Эта «презумпция виновности» Пруста присутствует, к сожалению, и в интересных по своим наблюдениям и выводам работах, посвященных писателю, где раскрывается широта и многообразие его творчества, глубина и оригинальность его художественных открытий. Так, в большой статье Н. Рыковой, предваряющей русский перевод книги Пруста «Сторона Германтов» (1936), рядом с собственными, тонкими и точными дефинициями – ставшие уже расхожими в отношении Пруста клише: «идеолог паразитической буржуазии», «художник буржуазного упадка». А в своей книге «Современная французская литература» (1939), спустя всего три года, Н. Рыкова учинила почти полный разгром Пруста как писателя. В этой когда-то очень популярной книге мы, например, читаем: «Пруст, без сомнения, должен считаться одним из самых “упадочно-буржуазных” писателей, и нужно прямо сказать, что то влияние, которое он оказывал на буржуазную литературу послевоенной Европы и Америки, шло именно по линии его буржуазного новаторства в области стиля и показа человеческой психологии»[689]. Выражения типа «буржуазное новаторство» или «вершина упадка», бессмысленные и даже комичные, придумывались и сочинялись лишь с той целью, чтобы убедительнее (внешне) обосновать отрицательное отношение к творчеству Пруста и практическое вычеркивание его из литературного обихода. Думается, подобные определения и оценки читать не смешно, а горько, ибо написаны они в трагичнейшее время сталинского террора, написаны талантливыми литературоведами, дрожавшими за свою судьбу.

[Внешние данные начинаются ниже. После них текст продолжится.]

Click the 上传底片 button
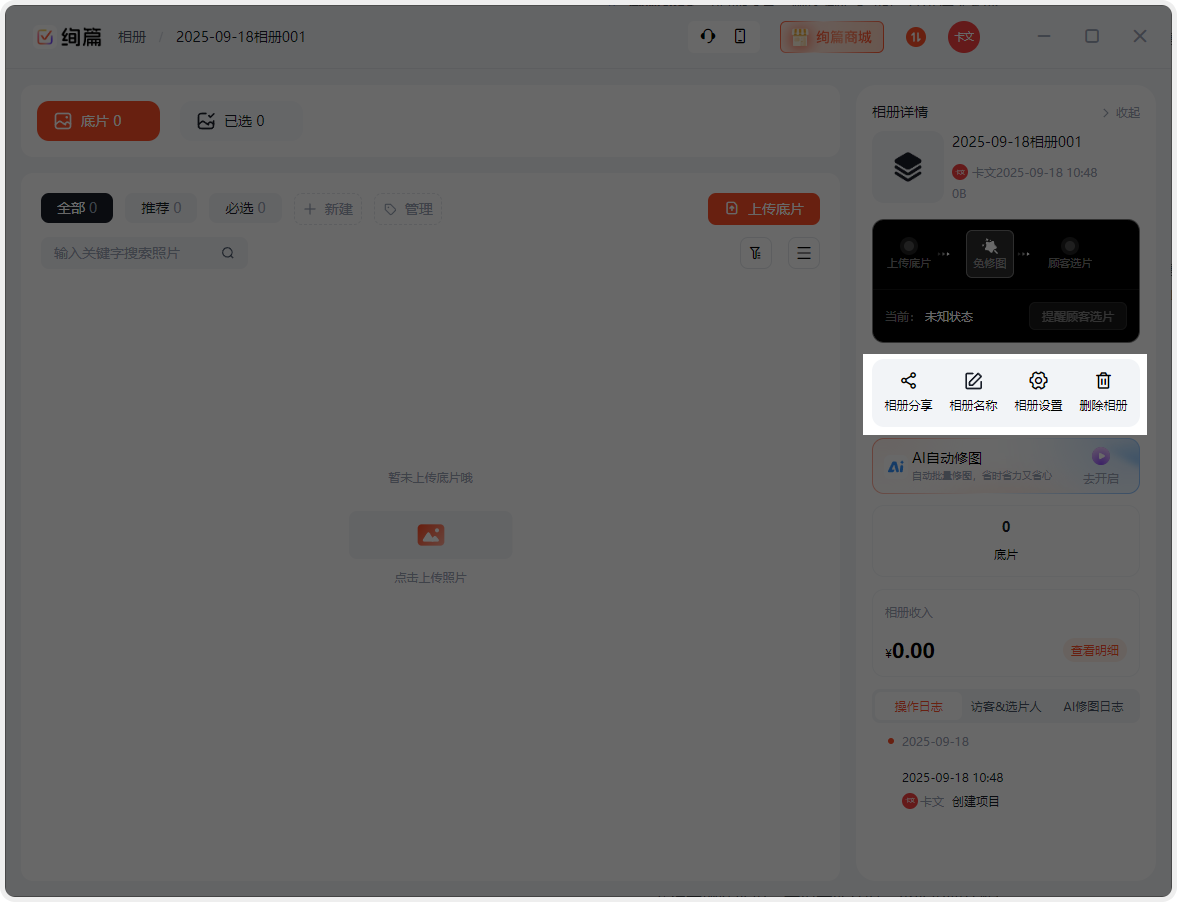The image size is (1177, 902). [764, 209]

В конце 30-х годов, как итог занятий, а точнее проработок Пруста, была сформулирована и просуществовала затем многие годы ошибочная, совершенно неверная точка зрения, согласно которой в книгах Пруста нет сюжетного развития, нет эволюции персонажей, а воспоминания героя-рассказчика следуют одно за другим вне какой бы то ни было внутренней и внешней связи. С подобными взглядами можно было встретиться и значительно позднее, так как пребывание Пруста-писателя в «лагере империалистической реакции» растянулось на несколько десятилетий. Ход рассуждений был приблизительно таким: коль скоро Пруст признавался писателем буржуазным, к тому же принадлежащим к периоду упадка буржуазной культуры, то в его творчестве нельзя было не обнаружить элементов этого упадка. «Доказав» это, советская литературная критика как бы успокоилась и больше Прустом не занималась. Имя Пруста почти полностью исчезло со страниц советских литературоведческих изданий, и так продолжалось по меньшей мере пятнадцать лет.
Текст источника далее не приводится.